While in some senses this doesn’t seem like a major impact, it is highly significant as part of the overall havoc being wreaked by climate change. Earlier this year a completely different team of researchers from NASA and the University of California, Irvine (UC Irvine) announced that multiple major glaciers in West Antarctica have begun an “unstoppable collapse” and have “passed the point of no return”:

“This sector will be a major contributor to sea level rise in the decades and centuries to come,” writes glaciologist and lead author Eric Rignot of UC Irvine and NASA’s Jet Propulsion Laboratory (JPL). “A conservative estimate is it could take several centuries for all of the ice to flow into the sea.”

So these are events that are too far gone to stop, and the best case scenario is that as a result global sea levels will rise by several meters over the next few hundred years — not a long time.

And what about the gravity issue? Most of us learned about Newtonian physics in basic high school courses. These courses told us that gravity is a constant, but this isn’t completely accurate; it actually varies slightly based on your location on the planet and the density of whatever is underneath you, rock, groundwater, ocean currents, or ice. Other factors impact gravity too, and ESA launched GOCE to measure variations in gravity and observe what causes them.

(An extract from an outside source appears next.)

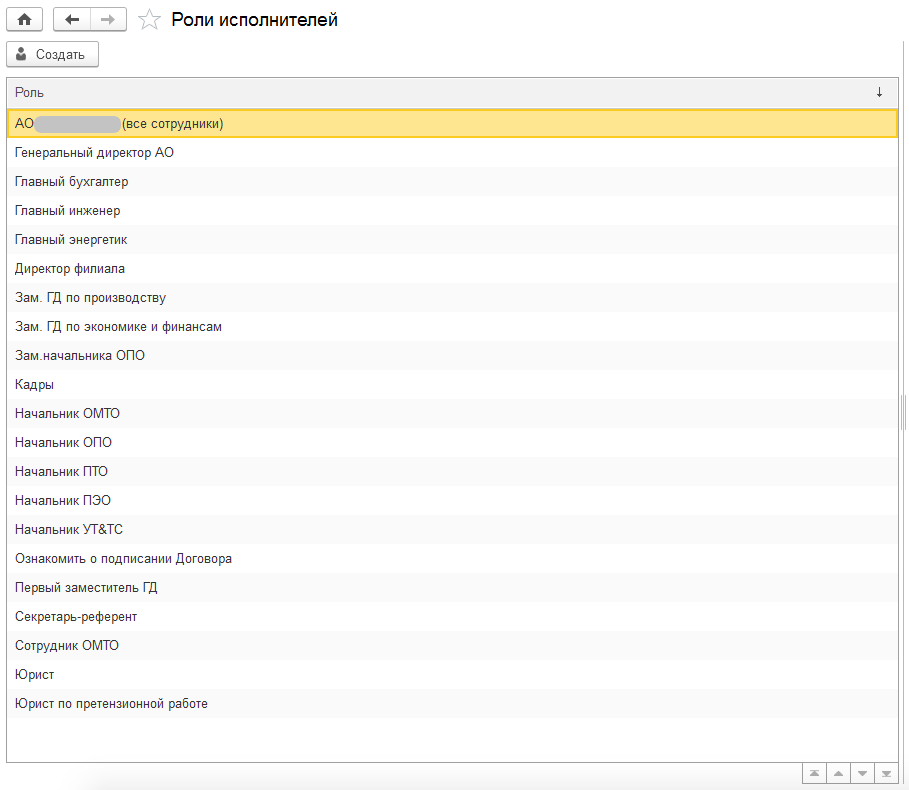Click the vertical scrollbar handle at right
The height and width of the screenshot is (790, 909).
(903, 412)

In the time GOCE has been operating ESA has reported that gravity changes over time. For example, gravity “scars” left by earthquakes such as the 2011 Japanese earthquake vary slightly over time. This is how ESA got the results about Antarctica’s melting ice and gravity dipping.

The GOCE satellite takes high-resolution measurements of the gravitational field and scientists combine those with results from Grace, another satellite mission. Grace, operated by the U.S. and Germany, provides lower resolution gravity analysis. The combined results allow ESA experts to see the clearest gravitational changes, and other satellites provide melt maps. CryoSat, for example, shows an increase in ice loss from West Antarctica of at least three times since only 2009. Greenland and Antarctica together now lose approximately 500 cubic kilometers of ice annually; that’s a Manhattan-sized iceberg three-and-a-half miles thick.